More to the point, the Messenger of Allah, may Allah bless him and grant him peace, did not establish a madrasah. He was himself a walking madrasah (just as in the hadith of ‘A’ishah he, peace be upon him, was the Qur’?n walking), and that model of transmission continued to be the tradition for people of knowledge until fatefully the Fatimids established a madrasah institution as a naked political act. The Seljuks saw the necessity of countering that activity and founded the first of the great Muslim madrasahs, the Nizamiyya, which was established in 1065 in Baghdad. In July 1091, Nizam al-Mulk appointed the 33-year-old al-Ghazali, may Allah be pleased with him, an immense figure, as a professor of the school. This fateful double moment decided the thinking of the millennium that was to come, and had a huge impact on Europe and Christendom.

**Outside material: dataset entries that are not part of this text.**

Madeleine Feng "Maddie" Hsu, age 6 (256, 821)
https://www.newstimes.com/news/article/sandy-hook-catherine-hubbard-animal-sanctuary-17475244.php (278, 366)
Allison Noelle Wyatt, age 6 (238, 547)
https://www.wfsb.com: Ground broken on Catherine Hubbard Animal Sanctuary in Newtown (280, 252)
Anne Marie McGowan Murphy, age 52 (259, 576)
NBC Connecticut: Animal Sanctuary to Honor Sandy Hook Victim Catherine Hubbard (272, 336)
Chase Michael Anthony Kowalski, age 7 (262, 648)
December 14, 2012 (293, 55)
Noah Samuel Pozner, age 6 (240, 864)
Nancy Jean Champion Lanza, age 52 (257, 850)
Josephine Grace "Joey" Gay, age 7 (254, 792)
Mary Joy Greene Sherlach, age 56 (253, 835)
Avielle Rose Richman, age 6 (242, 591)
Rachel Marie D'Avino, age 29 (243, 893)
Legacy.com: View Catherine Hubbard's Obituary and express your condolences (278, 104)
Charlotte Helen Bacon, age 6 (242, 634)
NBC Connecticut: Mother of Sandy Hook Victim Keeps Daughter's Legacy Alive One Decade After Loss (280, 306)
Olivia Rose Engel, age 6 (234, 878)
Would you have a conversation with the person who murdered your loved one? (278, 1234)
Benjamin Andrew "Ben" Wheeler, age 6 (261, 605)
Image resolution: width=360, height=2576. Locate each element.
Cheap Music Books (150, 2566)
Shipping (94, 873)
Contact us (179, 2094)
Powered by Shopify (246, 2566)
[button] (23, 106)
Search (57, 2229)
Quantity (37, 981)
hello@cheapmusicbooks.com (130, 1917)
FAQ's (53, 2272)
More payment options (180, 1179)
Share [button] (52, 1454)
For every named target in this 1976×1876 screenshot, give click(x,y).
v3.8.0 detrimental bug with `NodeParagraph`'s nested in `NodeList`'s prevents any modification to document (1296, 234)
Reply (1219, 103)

But the casualty, as is always the case when there is the introduction of something new such as a special garb for scholars, was a stepping back from our authentic deen which is transmitted from people of knowledge to people seeking knowledge, rather than from institutions to students. We must, however, respectfully and appreciatively examine the various steps that led to where we are today from the original source form. We examine these matters not because we think that we can put things right in the past, but in order to find what is useful for our future.
For that future, what I have outlined leads to the following: the need to know more about the polis and thus politics, republic (politeia), democracy, constitution (also politeia), banking and finance (in other words, usury), metaphysics (not because we need it but because we can’t do without knowing what it is and there is no way to engage with it today if one ignores Nietzsche and Heidegger), science and technology, and then Madina, mosque and market, mu’amalat i.e. daily everyday transactions as they are discussed in works of fiqh, ‘aqidah yes but not going to excess in it, and then all the personal relationships most particularly between man and woman, the personal relationship between the Shaykh of Instruction and those needy ones (fuqara) gathered around him, the nature of the jama’a (community, not just a body of strangers gathering to do the prayer together in a mosque), leadership and its counterpart, mutual counselling.
Intrinsically there are two parties addressed in all this: first, the Muslim umma, and second, whatever we allude to loosely as ‘the West’. There is considerable convergence here in our outline, and that must inform our thinking.
These are all ingredients, grist for the mill, that might be needed for envisioning a future for us, if indeed we have one. But, as in the Prophetic advice: “If the Last Hour comes upon you and you are planting a tree, continue to plant the tree.”